At John Burroughs Junior High School, I learned to eat mashed potatoes drenched in a gravy that reminded me of library paste, and believed the girl who wrote poetry when she told me that the cafeteria cooks were ordered to put saltpeter into them in an attempt to keep boys from acting out on urges best saved for high school. I also learned that behavior was equated with intelligence to the point where, if you did not behave well, you were proving your unworthiness of good grades. I also learned how to make rockets from paper matches and the foil from cigarette packages; how to grow radishes and carrots, how to make radios that worked without electricity, and had committed to memory the steps in raising thirteen to the thirteenth power, the favorite punishment of my math teacher. I knew those numbers so well that I was able to sell copies of the exercise for twenty-five cents to other rebellious boys.

One of my great chums and fellow prisoners survived this gulag, then went on to do his undergraduate work and law school at Harvard, suggesting that the Common Wisdom might not have been all that bad. Perhaps. Any number of inmates, male and female, went forth to pursue professional careers, some with distinction. There were actually two teachers I admired and respected, although when grades were given, the A's they assigned to me caused me grief with the teachers whom I neither admired nor respected, each of whom would warn me that they were watching me.

It is true that I was neither a good student nor a model prisoner although I had been a good student in every one of the six grammar schools I attended, and probably began to do better, as they say, in high school, out of sheer relief from being out of junior high school.

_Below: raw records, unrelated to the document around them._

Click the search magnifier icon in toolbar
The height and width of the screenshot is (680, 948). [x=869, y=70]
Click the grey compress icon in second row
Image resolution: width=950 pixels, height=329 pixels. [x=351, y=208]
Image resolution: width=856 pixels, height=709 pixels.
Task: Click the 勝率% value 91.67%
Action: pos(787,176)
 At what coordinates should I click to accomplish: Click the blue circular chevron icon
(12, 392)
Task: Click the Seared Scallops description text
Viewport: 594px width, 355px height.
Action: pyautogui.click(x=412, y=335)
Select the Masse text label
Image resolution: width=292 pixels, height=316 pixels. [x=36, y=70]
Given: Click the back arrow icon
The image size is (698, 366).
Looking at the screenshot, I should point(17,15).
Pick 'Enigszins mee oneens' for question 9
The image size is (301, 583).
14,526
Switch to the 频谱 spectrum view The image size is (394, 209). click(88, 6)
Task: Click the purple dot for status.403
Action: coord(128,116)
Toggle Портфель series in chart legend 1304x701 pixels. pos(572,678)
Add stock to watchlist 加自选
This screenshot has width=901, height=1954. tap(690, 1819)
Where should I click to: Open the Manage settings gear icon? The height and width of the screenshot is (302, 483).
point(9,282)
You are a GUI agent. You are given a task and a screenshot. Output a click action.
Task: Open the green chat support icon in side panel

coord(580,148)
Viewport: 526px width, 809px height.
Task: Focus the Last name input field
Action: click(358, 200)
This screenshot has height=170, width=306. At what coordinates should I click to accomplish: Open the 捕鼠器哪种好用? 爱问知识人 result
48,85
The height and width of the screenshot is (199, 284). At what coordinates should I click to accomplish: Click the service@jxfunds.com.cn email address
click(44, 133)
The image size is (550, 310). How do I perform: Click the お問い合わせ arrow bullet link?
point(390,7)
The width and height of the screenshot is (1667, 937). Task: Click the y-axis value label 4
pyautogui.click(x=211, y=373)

And what is the subtext of all this? It is that junior high school threw me well off the course of Received Standard Education to the point where now, when I talk about the places where story abides as a thriving thing, I think of the school, the college, the university, the faculty meeting as the petri dish filled with agar agar, waiting to be fed some strain of mischief.









1 comment:

lettuce said...

we had just the same kind of gravy at our school.